2012-10-08 22:36:22

by Frederic Weisbecker

[permalink] [raw]
Subject: [PATCH 0/3] cputime: Moar cleanups / enhancements

Hi,

I think that the 1st and 3rd patches are pretty uncontroversial given
how vtime_account() confusingly tries to do everything for
CONFIG_VIRT_CPU_ACCOUNTING and CONFIG_IRQ_TIME_ACCOUNTING.

I believe the 2nd is also desired. vtime_account() is called
two times per irq, sometimes more if softirqs are involved.

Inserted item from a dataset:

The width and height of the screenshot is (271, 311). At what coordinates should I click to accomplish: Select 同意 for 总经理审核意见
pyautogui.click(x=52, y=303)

So
I think we want to optimize that by calling directly its specialized
APIs when possible.

There is still some work to do but I'm proceeding step by step.
I may focuse more on that generic vtime implementation next
time to implement cputime accounting for the tickmess patchset.
That, for sure, will inspire for even more cputime optimizations/cleanups.

Thanks.

PS: tested on x86 and ppc64 (checked reliability of times and /proc/stat).
But only built tested on s390 and ia64.

Frederic Weisbecker (3):
kvm: Directly account vtime to system on guest switch
cputime: Specialize irq vtime hooks
cputime: Separate irqtime accounting from generic vtime

arch/ia64/kernel/time.c | 1 +
arch/powerpc/kernel/time.c | 1 +
arch/s390/kernel/vtime.c | 4 ++
include/linux/hardirq.h | 80 +++++++++++++++++++++++++++++++++++--------
include/linux/kernel_stat.h | 8 ----
include/linux/kvm_host.h | 12 +++++-
kernel/sched/cputime.c | 8 ++--
kernel/softirq.c | 6 ++--
8 files changed, 88 insertions(+), 32 deletions(-)

--
1.7.5.4


2012-10-08 22:36:26

by Frederic Weisbecker

[permalink] [raw]
Subject: [PATCH 1/3] kvm: Directly account vtime to system on guest switch

Switching to or from guest context is done on ioctl context.
So by the time we call kvm_guest_enter() or kvm_guest_exit()
we know we are not running the idle task.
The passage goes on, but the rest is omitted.